• **Directions**: Take the entries that follow and return exactly the lines from the one holding "The height and width of the screenshot is (896, 1344)." through the one holding "Like the melampau hahahah tweet", both included. Nothing else is needed.

^^^^^^^^^^^^^^^^

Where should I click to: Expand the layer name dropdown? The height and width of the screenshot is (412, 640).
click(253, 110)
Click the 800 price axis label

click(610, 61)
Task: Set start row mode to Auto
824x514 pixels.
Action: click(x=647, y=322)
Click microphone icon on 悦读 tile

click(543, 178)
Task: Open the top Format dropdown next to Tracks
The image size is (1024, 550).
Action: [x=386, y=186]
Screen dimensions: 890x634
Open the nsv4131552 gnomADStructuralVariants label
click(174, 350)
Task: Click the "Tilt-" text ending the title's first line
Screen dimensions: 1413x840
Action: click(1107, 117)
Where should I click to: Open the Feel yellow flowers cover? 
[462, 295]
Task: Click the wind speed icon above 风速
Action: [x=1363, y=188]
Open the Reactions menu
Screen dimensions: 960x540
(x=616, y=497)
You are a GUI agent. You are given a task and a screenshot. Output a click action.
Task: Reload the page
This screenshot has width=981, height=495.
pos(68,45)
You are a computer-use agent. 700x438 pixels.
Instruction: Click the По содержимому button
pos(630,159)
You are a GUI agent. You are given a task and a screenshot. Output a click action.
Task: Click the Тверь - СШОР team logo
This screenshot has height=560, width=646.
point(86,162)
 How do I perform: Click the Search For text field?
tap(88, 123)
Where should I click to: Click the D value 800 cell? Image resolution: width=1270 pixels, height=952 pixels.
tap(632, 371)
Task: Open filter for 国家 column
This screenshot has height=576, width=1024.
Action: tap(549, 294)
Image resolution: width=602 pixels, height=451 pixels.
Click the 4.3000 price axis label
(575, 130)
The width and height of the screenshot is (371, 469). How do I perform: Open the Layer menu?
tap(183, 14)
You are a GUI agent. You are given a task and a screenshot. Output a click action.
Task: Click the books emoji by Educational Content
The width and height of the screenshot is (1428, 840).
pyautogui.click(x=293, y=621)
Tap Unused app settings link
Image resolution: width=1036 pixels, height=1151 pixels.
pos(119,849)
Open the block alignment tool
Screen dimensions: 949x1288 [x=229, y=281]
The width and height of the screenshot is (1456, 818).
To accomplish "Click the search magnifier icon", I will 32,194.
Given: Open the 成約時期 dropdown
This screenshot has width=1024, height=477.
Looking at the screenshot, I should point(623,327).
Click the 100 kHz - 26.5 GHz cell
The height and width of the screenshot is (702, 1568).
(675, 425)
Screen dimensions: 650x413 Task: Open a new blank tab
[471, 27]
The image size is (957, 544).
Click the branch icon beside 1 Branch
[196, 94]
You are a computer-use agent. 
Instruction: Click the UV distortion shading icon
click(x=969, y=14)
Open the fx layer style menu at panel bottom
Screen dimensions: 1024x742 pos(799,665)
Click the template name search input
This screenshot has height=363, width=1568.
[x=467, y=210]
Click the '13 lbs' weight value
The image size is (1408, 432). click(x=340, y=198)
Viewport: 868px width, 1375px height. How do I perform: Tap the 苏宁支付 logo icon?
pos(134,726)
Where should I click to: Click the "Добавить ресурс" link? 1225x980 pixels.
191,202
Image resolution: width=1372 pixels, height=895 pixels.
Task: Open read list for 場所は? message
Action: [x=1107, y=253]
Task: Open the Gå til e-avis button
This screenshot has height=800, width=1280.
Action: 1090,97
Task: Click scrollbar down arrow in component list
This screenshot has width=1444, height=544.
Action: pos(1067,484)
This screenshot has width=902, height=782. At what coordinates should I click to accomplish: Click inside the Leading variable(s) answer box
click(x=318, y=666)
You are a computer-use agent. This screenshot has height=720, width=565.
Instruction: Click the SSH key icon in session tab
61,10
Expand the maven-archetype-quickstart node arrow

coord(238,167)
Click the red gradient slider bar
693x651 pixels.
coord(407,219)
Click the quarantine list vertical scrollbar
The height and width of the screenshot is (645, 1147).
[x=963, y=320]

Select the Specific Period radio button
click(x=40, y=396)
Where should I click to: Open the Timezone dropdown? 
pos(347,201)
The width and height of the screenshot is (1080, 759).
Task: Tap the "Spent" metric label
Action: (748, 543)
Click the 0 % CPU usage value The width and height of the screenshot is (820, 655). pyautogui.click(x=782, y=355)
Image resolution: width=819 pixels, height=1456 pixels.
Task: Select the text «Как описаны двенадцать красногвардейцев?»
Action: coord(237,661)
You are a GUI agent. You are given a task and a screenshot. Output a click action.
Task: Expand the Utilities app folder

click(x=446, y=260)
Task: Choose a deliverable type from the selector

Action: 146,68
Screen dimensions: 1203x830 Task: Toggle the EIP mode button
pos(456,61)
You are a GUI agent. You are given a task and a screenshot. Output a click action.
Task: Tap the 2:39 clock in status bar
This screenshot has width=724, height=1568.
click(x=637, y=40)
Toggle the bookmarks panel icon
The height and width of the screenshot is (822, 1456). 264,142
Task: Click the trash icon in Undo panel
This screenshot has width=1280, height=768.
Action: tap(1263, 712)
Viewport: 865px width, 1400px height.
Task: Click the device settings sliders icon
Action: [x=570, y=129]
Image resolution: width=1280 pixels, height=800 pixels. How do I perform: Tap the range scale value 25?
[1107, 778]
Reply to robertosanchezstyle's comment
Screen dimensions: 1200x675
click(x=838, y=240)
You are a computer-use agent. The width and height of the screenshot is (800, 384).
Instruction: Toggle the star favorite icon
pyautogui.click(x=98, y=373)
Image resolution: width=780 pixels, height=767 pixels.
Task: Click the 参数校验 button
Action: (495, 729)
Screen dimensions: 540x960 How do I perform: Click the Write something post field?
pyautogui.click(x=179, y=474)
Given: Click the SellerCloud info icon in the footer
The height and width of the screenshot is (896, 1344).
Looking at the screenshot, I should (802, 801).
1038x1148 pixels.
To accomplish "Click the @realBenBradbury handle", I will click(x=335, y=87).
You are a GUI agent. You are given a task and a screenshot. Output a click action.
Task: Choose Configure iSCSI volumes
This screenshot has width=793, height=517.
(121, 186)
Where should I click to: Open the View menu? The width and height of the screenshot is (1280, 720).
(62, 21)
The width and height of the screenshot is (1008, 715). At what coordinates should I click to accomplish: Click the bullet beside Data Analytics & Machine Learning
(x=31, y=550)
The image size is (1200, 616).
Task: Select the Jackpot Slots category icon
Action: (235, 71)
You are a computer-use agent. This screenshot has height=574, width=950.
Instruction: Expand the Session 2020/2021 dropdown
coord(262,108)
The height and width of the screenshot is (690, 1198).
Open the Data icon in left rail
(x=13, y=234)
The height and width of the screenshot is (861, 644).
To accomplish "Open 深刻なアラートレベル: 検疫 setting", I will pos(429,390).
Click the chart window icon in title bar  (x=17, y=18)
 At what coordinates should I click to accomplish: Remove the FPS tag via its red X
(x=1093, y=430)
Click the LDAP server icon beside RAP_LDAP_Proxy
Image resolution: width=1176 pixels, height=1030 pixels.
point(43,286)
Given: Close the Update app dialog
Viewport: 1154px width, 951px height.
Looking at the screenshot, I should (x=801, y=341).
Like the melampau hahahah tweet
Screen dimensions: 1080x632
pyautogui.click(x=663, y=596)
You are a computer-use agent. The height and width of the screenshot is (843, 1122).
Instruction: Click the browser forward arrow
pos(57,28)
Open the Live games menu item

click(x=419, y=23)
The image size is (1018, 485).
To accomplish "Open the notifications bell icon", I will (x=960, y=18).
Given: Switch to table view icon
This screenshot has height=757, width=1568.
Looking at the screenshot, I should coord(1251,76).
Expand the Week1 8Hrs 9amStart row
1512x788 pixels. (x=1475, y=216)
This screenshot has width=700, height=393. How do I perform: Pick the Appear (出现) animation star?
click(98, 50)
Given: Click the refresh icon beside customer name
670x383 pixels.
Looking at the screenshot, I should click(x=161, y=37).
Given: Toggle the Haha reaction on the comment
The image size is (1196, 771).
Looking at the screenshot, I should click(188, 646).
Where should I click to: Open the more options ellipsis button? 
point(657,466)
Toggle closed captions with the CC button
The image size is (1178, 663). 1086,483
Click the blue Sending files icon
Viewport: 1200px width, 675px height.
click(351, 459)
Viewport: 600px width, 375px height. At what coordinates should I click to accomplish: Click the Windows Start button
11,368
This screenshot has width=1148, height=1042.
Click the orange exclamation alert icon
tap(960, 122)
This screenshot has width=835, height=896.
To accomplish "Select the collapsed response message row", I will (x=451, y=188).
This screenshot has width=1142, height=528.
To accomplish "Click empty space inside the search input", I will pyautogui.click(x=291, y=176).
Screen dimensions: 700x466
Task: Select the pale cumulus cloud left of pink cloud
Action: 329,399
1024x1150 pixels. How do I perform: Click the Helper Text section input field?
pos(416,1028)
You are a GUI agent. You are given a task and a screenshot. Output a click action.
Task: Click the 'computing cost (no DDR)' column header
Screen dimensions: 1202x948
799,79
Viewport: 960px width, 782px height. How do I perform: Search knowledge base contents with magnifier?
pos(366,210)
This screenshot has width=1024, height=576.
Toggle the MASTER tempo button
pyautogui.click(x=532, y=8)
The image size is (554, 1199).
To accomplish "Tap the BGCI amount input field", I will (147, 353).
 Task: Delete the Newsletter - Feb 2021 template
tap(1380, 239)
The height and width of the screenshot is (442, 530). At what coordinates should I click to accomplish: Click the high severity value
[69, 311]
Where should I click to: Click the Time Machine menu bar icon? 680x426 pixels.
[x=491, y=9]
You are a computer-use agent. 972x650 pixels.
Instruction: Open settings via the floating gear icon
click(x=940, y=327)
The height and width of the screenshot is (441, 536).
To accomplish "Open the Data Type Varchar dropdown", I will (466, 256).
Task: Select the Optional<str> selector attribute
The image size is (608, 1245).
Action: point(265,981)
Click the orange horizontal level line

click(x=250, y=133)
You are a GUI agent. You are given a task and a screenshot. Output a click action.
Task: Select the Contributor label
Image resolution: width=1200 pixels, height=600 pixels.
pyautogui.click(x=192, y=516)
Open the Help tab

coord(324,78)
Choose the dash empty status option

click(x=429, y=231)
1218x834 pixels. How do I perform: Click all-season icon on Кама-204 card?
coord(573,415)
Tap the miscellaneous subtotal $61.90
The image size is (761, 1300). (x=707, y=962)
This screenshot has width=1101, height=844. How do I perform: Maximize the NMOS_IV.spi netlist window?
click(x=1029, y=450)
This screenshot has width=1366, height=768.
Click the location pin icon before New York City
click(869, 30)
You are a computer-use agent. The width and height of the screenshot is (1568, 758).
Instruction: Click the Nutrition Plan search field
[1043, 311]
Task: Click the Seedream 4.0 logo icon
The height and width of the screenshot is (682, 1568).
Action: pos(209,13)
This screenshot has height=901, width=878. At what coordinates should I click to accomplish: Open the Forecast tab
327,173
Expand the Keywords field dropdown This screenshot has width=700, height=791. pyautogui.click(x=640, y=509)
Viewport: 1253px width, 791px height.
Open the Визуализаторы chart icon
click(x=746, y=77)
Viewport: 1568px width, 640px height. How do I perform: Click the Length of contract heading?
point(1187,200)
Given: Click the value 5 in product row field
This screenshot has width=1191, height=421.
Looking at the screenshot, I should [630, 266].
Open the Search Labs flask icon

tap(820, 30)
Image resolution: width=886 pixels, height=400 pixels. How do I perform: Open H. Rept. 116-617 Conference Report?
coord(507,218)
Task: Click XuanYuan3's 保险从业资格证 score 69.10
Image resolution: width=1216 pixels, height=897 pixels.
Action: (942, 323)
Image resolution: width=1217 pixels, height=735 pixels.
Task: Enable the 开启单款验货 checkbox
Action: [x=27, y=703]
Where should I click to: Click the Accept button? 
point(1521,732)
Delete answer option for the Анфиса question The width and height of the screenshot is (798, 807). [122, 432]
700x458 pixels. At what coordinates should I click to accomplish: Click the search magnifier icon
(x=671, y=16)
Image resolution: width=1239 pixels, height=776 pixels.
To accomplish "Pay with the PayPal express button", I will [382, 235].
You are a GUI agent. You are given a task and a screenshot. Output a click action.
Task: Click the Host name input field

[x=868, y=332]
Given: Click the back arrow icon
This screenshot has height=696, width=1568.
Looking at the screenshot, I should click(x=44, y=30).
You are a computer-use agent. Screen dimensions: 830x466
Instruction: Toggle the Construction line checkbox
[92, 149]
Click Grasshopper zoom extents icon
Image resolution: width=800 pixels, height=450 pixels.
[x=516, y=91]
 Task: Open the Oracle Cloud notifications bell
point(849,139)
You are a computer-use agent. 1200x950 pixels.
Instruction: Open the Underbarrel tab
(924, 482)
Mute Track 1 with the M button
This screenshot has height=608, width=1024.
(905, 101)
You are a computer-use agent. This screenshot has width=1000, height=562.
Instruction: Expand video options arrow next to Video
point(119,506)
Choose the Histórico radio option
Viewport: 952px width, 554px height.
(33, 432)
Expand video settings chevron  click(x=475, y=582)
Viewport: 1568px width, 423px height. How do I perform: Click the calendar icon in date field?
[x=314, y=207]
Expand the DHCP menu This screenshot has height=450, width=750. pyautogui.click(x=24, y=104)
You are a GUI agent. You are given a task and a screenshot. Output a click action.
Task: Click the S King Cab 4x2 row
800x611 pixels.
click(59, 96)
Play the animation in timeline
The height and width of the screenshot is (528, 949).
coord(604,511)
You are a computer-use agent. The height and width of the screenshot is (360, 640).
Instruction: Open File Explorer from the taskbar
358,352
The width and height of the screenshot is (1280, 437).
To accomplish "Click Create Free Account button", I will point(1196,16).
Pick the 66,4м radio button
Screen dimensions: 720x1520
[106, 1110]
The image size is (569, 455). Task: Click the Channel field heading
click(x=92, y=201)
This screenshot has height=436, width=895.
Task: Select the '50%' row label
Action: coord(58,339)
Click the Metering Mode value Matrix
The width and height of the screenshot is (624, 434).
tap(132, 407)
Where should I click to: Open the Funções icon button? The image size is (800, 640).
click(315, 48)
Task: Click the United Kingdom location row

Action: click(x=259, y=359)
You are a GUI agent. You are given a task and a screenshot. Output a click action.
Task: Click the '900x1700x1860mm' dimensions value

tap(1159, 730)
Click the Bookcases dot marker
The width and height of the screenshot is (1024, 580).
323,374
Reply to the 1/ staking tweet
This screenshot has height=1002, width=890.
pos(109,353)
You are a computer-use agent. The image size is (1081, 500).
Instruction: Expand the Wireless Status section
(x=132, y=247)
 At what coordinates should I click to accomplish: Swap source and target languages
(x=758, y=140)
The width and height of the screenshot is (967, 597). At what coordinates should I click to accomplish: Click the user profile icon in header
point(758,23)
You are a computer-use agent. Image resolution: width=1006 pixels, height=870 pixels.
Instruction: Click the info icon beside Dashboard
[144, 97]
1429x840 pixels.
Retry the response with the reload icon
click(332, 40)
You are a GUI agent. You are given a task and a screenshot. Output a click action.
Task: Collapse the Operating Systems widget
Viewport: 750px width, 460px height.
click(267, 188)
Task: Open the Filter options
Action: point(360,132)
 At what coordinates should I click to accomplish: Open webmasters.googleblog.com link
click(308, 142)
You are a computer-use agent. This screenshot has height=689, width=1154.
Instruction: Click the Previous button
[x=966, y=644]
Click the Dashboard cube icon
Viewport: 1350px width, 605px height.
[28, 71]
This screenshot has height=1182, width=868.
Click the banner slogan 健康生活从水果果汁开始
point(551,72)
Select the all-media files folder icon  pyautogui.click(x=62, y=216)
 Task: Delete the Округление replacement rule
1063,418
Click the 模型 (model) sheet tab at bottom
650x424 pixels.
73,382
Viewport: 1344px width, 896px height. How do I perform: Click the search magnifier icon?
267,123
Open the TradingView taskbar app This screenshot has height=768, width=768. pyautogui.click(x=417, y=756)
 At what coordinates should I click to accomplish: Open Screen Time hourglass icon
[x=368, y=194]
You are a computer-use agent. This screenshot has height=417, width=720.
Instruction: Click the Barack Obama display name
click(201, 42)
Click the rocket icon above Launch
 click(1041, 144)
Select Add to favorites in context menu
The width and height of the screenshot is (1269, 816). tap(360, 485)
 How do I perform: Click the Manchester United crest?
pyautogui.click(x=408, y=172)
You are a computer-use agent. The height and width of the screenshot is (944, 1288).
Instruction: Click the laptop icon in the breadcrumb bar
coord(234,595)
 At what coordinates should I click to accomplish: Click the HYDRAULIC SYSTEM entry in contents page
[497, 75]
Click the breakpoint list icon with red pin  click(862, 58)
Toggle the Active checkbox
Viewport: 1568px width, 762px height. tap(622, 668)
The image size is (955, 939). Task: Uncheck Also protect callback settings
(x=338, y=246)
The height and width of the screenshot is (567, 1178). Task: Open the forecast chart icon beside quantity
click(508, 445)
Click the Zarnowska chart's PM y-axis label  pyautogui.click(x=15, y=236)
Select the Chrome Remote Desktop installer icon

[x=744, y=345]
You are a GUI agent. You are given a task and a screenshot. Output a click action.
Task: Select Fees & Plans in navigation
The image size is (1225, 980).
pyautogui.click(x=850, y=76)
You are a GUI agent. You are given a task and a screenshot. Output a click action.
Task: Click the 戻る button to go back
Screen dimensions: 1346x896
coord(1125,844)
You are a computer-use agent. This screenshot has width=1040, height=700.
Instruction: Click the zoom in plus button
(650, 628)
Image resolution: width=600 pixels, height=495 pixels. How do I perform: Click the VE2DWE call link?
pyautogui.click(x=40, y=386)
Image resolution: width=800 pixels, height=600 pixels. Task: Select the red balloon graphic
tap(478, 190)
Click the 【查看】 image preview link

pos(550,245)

^^^^^^^^^^^^^^^^

• **Answer to the problem**:
The height and width of the screenshot is (896, 1344).
Looking at the screenshot, I should (802, 801).
1038x1148 pixels.
To accomplish "Click the @realBenBradbury handle", I will click(x=335, y=87).
You are a GUI agent. You are given a task and a screenshot. Output a click action.
Task: Choose Configure iSCSI volumes
This screenshot has width=793, height=517.
(121, 186)
Where should I click to: Open the View menu? The width and height of the screenshot is (1280, 720).
(62, 21)
The width and height of the screenshot is (1008, 715). At what coordinates should I click to accomplish: Click the bullet beside Data Analytics & Machine Learning
(x=31, y=550)
The image size is (1200, 616).
Task: Select the Jackpot Slots category icon
Action: (235, 71)
You are a computer-use agent. This screenshot has height=574, width=950.
Instruction: Expand the Session 2020/2021 dropdown
coord(262,108)
The height and width of the screenshot is (690, 1198).
Open the Data icon in left rail
(x=13, y=234)
The height and width of the screenshot is (861, 644).
To accomplish "Open 深刻なアラートレベル: 検疫 setting", I will pos(429,390).
Click the chart window icon in title bar  (x=17, y=18)
 At what coordinates should I click to accomplish: Remove the FPS tag via its red X
(x=1093, y=430)
Click the LDAP server icon beside RAP_LDAP_Proxy
Image resolution: width=1176 pixels, height=1030 pixels.
point(43,286)
Given: Close the Update app dialog
Viewport: 1154px width, 951px height.
Looking at the screenshot, I should (x=801, y=341).
Like the melampau hahahah tweet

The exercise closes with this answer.